Ask Dating Coach Erika: How do I write the 'right' profile?
Published in Lifestyles
I get a lot of questions that sound something like, “Can you help me write a profile that attracts the type of person I'm looking for?”
In the most loving way, I say, “No, I can't do that.”
And I don’t answer that way to be dismissive. I answer that way because I genuinely don't know what the person you're looking for … is looking for. So I'm not going to try to game the system to attract a certain type of person who may not even exist. The best, most advantageous, thing I can do is to help you craft a profile that is true to yourself, that shows the things you enjoy, and that shows a little bit of your personality. And then the person who is attracted to it is the person who is supposed to be attracted to it.
When writing your profile, I’ll start by saying that I encourage you to take some time with it. Sometimes, just as an exercise, I’ll ask a client how long it took them to plan their last vacation. Someone recently told me that she took about 20 hours planning her trip to Madrid and Barcelona. I have no doubt the research was worth it, and it was a great trip!
Then, I asked her how long she spent writing her Bumble profile. Her response? Five minutes.
Vacation is fleeting. You go, then you're done. But searching for a partner is not. This might be one of the most important decisions of your life, and people rush through it. As I’ve said before, and will continue to say, most everything in life that's important should take time, energy, work, sometimes money, and thought.
I know that it can be tough to come up with things to share in the profile. How deep should I get? How personal? What if my hobbies are weird? Or unappealing? What if I’m boring?

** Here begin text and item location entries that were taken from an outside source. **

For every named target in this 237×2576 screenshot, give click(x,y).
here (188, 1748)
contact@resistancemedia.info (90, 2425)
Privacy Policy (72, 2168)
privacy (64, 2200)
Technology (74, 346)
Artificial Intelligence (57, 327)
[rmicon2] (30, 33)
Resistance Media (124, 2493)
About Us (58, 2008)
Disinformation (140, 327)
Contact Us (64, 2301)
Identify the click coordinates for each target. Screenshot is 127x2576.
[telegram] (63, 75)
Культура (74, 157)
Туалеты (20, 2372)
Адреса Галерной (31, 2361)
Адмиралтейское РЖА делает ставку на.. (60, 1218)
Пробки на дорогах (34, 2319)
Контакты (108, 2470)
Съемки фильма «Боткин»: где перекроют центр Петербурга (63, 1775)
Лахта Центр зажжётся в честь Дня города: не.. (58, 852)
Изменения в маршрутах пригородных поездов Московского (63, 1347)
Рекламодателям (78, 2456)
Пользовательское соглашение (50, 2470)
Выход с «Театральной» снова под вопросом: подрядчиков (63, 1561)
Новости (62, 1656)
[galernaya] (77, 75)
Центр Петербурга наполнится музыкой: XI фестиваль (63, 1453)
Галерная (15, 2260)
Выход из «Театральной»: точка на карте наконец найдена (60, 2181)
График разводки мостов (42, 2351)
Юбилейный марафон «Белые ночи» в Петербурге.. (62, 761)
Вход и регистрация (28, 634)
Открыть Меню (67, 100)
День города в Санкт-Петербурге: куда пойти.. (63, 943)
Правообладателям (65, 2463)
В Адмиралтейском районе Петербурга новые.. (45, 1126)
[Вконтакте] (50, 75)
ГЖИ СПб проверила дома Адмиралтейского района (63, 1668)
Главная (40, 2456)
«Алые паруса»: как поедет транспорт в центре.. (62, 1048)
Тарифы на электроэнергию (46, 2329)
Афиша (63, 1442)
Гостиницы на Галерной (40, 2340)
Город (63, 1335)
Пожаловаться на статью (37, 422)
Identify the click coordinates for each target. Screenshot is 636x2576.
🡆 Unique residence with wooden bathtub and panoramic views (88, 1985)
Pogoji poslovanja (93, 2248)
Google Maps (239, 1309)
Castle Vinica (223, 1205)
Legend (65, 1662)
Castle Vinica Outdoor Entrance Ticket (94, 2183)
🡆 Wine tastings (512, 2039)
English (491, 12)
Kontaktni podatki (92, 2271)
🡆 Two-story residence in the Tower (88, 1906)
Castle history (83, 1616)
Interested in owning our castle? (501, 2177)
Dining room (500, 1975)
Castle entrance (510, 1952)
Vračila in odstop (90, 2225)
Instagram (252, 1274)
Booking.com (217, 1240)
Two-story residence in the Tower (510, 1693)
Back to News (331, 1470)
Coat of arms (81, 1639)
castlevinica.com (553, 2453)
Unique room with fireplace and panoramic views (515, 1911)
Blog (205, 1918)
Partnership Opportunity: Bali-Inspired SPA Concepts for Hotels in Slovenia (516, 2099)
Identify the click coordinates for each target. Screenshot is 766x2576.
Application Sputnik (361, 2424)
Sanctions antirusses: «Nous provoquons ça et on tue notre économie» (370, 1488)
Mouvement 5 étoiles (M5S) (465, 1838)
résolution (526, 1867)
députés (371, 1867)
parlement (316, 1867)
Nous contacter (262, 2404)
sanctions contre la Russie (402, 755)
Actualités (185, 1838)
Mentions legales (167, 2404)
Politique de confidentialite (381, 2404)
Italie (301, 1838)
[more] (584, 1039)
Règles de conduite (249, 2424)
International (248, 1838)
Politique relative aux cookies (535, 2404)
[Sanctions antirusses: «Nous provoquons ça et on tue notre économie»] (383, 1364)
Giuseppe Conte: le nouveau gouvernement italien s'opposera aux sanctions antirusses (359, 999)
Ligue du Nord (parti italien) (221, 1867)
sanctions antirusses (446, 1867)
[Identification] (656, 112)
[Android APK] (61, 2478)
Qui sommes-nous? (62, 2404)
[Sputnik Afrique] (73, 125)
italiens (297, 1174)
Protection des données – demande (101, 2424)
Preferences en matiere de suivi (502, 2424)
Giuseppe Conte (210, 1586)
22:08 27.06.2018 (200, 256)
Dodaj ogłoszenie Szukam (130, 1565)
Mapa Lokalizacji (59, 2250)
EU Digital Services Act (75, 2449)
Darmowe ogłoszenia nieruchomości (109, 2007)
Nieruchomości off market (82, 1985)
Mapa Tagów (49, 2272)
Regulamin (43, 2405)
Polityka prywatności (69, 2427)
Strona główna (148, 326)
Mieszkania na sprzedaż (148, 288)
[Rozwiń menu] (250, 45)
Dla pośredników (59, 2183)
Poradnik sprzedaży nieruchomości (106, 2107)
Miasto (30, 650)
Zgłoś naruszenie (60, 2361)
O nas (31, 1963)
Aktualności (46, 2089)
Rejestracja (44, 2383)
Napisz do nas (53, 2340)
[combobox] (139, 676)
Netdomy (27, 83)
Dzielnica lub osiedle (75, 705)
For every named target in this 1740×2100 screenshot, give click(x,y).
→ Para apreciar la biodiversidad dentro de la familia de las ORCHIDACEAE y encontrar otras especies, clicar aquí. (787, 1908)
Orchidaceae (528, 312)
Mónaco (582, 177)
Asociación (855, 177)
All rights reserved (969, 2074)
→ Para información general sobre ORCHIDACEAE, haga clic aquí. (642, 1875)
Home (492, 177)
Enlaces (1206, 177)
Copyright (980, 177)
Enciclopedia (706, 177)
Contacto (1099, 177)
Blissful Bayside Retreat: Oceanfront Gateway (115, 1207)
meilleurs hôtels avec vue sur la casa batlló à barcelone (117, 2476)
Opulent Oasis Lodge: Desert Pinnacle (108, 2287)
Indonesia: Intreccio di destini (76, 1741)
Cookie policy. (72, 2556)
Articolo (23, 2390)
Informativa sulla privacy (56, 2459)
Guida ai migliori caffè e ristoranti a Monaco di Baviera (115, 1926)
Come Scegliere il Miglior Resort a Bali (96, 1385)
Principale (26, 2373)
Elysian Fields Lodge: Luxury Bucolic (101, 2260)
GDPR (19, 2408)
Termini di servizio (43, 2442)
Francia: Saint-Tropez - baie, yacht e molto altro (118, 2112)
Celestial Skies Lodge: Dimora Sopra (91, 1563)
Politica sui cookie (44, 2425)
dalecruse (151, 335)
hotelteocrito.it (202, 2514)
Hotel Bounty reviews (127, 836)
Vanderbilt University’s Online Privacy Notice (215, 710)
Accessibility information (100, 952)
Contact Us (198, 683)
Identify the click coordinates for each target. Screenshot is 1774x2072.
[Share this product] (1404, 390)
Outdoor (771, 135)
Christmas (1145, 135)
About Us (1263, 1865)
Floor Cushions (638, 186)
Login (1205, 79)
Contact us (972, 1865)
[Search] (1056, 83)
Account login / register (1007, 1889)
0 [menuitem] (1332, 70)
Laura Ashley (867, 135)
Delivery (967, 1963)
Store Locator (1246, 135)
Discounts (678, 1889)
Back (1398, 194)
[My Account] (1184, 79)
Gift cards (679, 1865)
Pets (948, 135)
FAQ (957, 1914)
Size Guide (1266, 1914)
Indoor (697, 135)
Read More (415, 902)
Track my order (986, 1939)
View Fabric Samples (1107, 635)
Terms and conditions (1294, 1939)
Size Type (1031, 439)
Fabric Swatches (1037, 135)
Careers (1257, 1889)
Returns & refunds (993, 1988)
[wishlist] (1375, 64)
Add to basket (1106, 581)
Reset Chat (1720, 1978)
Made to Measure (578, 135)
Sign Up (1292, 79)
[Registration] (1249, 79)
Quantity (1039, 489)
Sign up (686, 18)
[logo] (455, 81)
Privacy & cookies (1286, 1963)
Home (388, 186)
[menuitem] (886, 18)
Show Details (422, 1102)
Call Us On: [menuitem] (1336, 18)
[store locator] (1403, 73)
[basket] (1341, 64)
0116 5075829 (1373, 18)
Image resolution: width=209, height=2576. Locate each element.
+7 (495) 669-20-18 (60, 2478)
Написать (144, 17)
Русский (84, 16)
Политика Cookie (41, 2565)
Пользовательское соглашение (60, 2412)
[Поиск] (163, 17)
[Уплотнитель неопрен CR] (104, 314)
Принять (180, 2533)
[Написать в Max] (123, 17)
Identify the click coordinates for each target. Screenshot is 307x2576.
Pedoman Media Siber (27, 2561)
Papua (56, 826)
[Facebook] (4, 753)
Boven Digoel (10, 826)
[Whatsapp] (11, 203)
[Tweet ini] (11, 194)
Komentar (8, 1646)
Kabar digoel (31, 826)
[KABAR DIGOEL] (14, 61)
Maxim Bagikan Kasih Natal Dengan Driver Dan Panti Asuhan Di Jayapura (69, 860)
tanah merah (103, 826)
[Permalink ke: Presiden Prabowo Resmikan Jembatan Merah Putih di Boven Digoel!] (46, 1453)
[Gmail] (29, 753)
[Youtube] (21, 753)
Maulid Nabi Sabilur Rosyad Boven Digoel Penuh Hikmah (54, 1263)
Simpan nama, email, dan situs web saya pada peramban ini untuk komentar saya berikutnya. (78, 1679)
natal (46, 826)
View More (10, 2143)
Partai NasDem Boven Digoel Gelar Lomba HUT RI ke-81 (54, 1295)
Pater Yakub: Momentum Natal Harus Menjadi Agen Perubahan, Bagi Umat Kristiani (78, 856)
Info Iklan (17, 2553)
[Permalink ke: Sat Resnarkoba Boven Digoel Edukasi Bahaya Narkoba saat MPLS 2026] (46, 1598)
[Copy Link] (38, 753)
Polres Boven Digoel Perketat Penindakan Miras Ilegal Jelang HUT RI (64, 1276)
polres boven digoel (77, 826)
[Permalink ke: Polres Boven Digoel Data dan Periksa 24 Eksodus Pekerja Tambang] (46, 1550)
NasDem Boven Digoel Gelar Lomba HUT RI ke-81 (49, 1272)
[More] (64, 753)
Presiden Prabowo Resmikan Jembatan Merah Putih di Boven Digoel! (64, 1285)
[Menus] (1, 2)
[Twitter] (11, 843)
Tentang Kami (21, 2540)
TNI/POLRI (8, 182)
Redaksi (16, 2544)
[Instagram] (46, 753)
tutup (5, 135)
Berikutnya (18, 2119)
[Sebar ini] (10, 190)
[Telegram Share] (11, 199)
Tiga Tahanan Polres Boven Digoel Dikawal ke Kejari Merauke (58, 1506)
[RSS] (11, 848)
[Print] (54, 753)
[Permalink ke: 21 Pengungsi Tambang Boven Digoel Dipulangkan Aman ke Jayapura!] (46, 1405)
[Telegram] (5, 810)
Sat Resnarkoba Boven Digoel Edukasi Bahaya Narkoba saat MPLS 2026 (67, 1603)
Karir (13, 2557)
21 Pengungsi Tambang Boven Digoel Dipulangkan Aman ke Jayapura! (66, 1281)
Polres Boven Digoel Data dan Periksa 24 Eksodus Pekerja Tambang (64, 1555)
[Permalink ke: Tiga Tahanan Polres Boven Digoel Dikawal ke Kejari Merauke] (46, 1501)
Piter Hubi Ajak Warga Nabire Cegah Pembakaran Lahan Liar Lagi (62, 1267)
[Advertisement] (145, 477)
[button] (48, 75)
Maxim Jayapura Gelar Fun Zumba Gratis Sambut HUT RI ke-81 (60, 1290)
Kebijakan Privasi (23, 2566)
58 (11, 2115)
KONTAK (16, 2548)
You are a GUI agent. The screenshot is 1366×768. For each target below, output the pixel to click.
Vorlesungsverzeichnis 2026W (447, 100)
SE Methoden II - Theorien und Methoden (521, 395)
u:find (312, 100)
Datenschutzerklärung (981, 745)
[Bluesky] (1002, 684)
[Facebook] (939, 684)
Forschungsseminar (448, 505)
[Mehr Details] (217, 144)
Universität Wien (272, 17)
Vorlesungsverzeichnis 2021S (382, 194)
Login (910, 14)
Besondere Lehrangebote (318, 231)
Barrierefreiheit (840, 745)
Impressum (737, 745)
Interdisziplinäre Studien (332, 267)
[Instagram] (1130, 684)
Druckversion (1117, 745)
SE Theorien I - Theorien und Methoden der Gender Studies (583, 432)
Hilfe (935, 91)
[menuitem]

I have a two tips to help get the creative juices flowing:
'Name Your Five'
A game I like to play with some of my friends is called “Name Your Five.” You have to name five things — nouns, not adjectives — where the combination of these words represents you and nobody else.
For example, my five nouns at this present moment (no judgment, please) are puns/crossword puzzles, Broadway musicals, ping-pong, bourbon, and pushups. If I list those five things, it's pretty clear we're talking about me.
And then you can think, “What is a subcategory of each of these nouns?” I could expand mine to pun competitions, the Thursday New York Times crossword puzzle, Sunday musical matinees, ping-pong tournaments, bourbon cocktails, and, well, pushups (not too much to elaborate on there).
Coming up with these five words and then more specifically drilling down on them is a great start to writing your profile. So, now, if I were answering the “Simple Pleasures” prompt on any of the apps, I could just list:
Puns (making, competing, you name it), ping-pong, puzzles (of the crossword variety) … and apparently alliteration. Plus, Broadway musicals, bourbon cocktails, and pushups.
Even a short answer like this provides people with so much message bait to latch onto and write about.
Five Insightful Questions
This time, rather than listing our five nouns, here are five questions you can ask yourself to pull out the unique things in your life:
1. What is your favorite snack or drink?
2. Where is your happy place?
3. Do you have any guilty pleasures?
4. What do your friends tease you or make fun of you about?
5. What is your “hot take”? Anything you think is overrated? Underrated?
Someone’s answers to these questions might be, in order, Flamin' Hot Cheetos; the beach at Cape May, New Jersey, in the offseason; staying up too late playing Candy Crush; not understanding sarcasm; and travel insurance.
There is so much we can do with these answers. You can also think of:
--A list of things you like or things you’re good at
--Favorite TV shows or quotes
--A few pieces of factual information, like where you’ve lived, etc.
The quirkier and more specific, the better.
So, rather than thinking, “How do I attract a certain person?” I want you to think, “How can I best describe the unique, fun person that I am?”